**** Text passage ****
Sharmaine Parks leaves the Medstar Georgetown University Hospital's Kids Mobile Medical Clinic with her sons after an appointment Monday. (Toni L. Sandys/The Washington Post)

Whether she’s had a headache, a sinus infection or a rash, Sharmaine Parks of Northeast Washington knew the white van would always be there.

For nearly two decades, the 21-year-old has used the mobile clinic that would park around the corner from her East Capitol Street home every week. Parks, who said she has health insurance but no primary care physician, even visited the van for checkups while she was pregnant with her two children. And on Monday she took her 2- and 3-year-old boys there to see the traveling group of pediatricians because the boys had a mysterious, itchy rash.

“They’re always right about everything,” she said of the doctors. “And they help us.”

The KIDS Mobile Medical Clinic/Ronald McDonald Care Mobile has been riding through the streets of Washington for 20 years. Run by the department of community pediatrics at Medstar Georgetown University Hospital, the van has treated 5,000 District children, according to hospital figures.

That’s 50,000 patient visits, said Matthew Levy, a pediatrician and medical director of the Kids Mobile Medical Clinic.

“We’re part of the community,” he said.

The van targets some of the District’s most-impoverished neighborhoods and reaches children who often lack access to doctors and health services.

Levy said the clinic examines all the barriers to medical care and helps residents overcome them, no matter where they live. Whether it’s the clinic’s monthly ophthalmologist visits, free glasses for the uninsured, immunization or a limited pharmacy, Levy said, residents continue to turn to what they affectionately call “the van” year after year.

“There’s something about our program that’s unique and special, and our families know that — that’s why they come back,” Levy said. “We treat them with the utmost respect, and we care about their success.”

And there are plans to expand. Soon dental and nutritional care will be available at the van.
****
### What is being asked
Write out, word for word, the passage of the mobile clinic article that runs from "The van targets" up to and including "at the van.".
**** Extracted material ****
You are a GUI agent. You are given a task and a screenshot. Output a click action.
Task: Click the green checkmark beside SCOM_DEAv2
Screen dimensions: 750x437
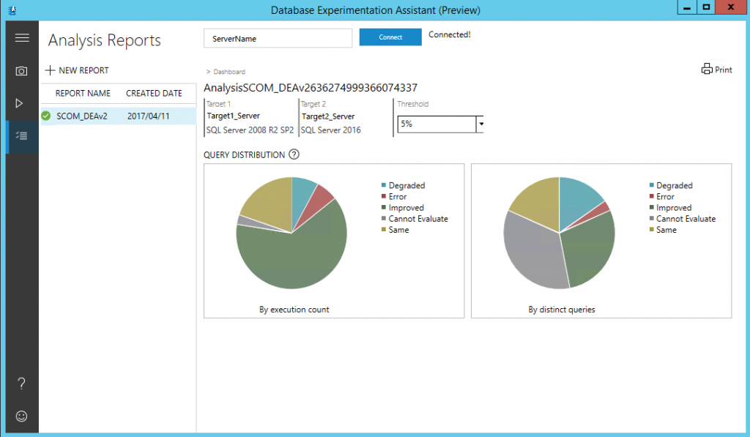45,116
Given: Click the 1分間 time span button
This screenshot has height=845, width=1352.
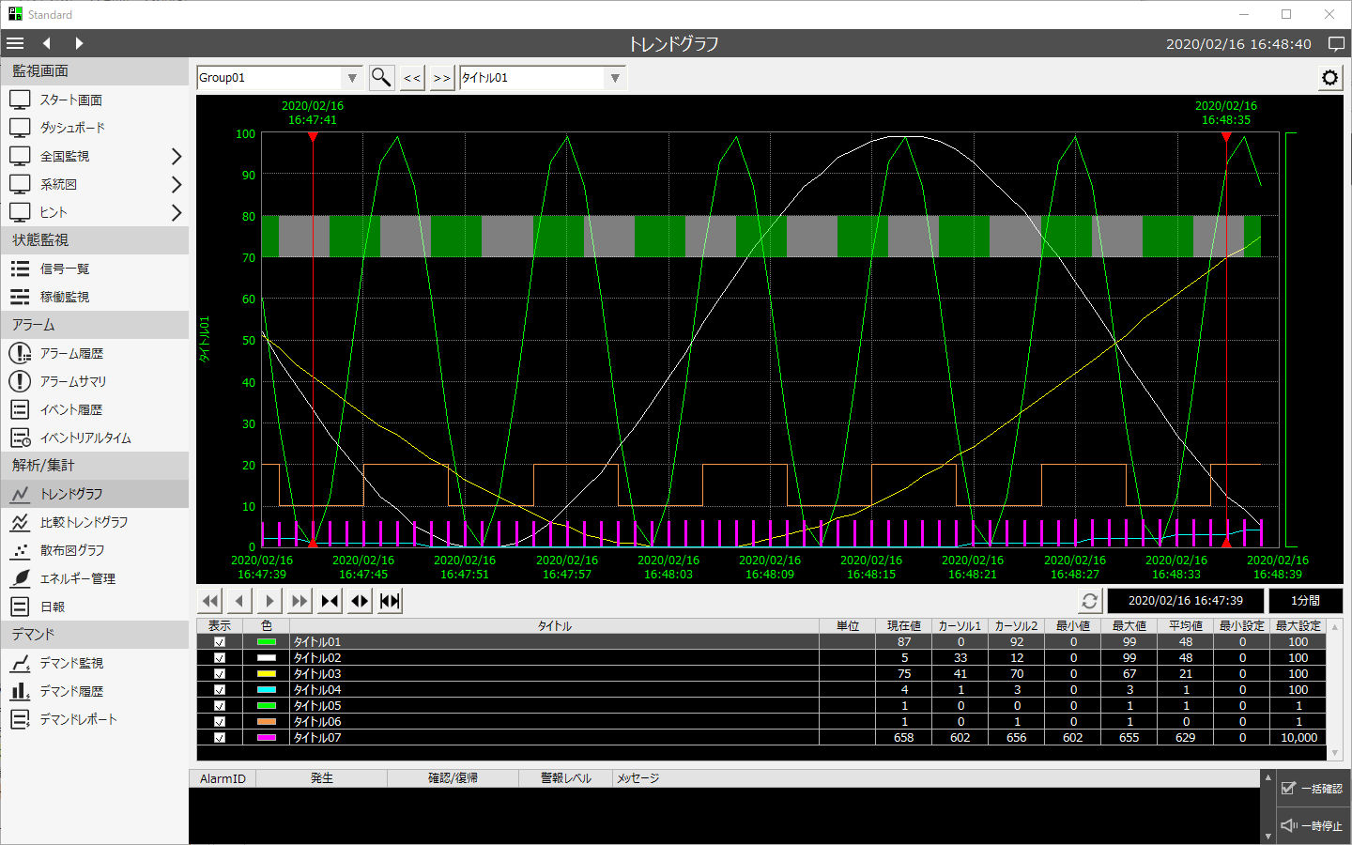Looking at the screenshot, I should click(x=1304, y=601).
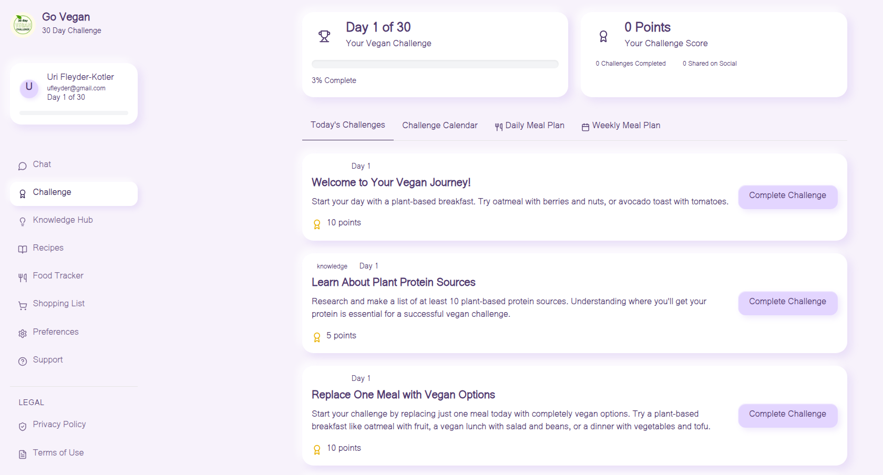Click the medal icon beside 0 Points
This screenshot has width=883, height=475.
point(603,36)
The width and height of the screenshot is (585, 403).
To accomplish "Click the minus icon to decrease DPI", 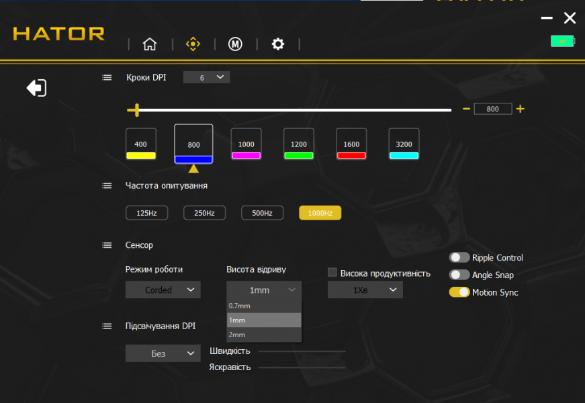I will click(466, 109).
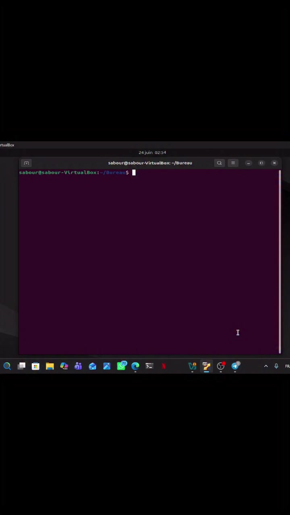Open the Microsoft 365 app icon
Screen dimensions: 290x515
(x=64, y=366)
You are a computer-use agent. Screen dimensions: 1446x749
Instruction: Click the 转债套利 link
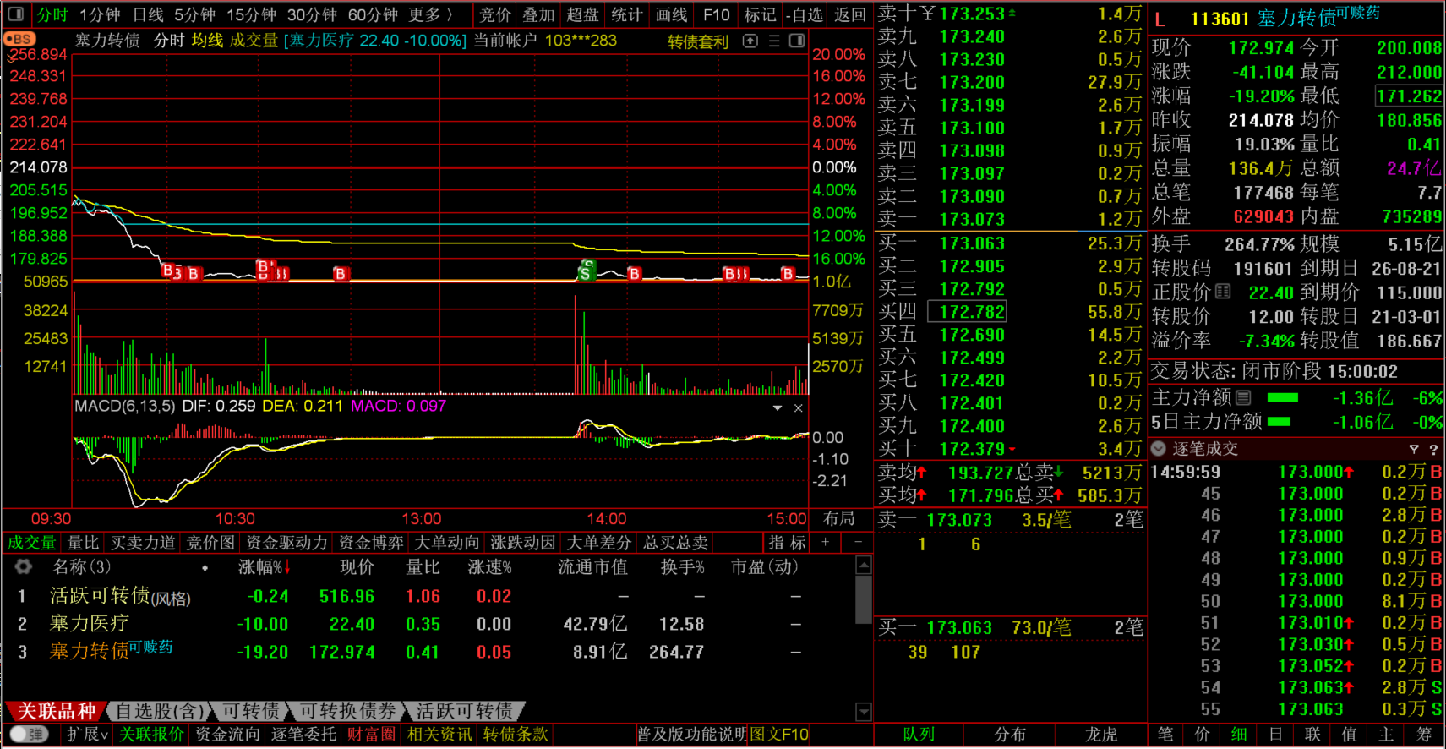pyautogui.click(x=697, y=41)
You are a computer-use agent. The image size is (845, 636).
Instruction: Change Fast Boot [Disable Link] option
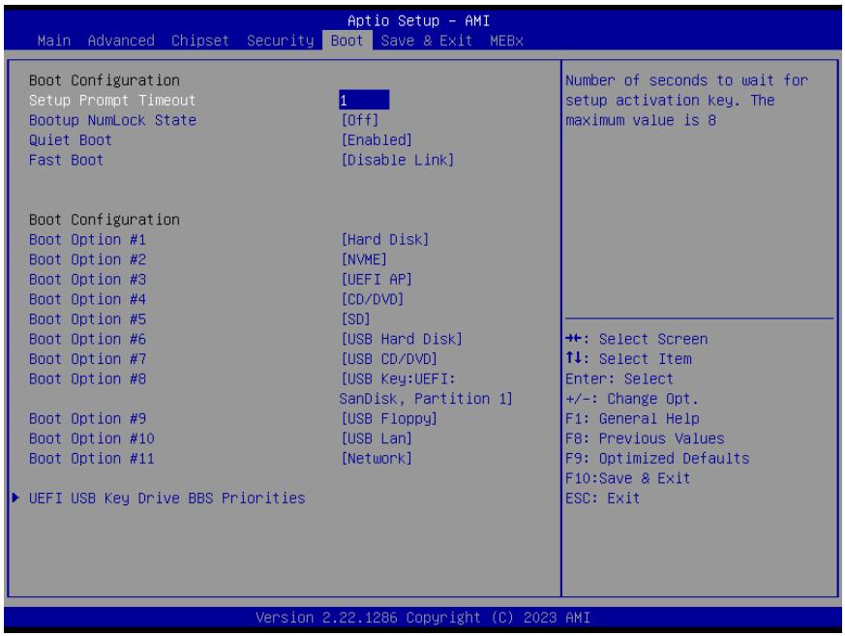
****
### Solution to the exercise
The van targets some of the District’s most-impoverished neighborhoods and reaches children who often lack access to doctors and health services.

Levy said the clinic examines all the barriers to medical care and helps residents overcome them, no matter where they live. Whether it’s the clinic’s monthly ophthalmologist visits, free glasses for the uninsured, immunization or a limited pharmacy, Levy said, residents continue to turn to what they affectionately call “the van” year after year.

“There’s something about our program that’s unique and special, and our families know that — that’s why they come back,” Levy said. “We treat them with the utmost respect, and we care about their success.”

And there are plans to expand. Soon dental and nutritional care will be available at the van.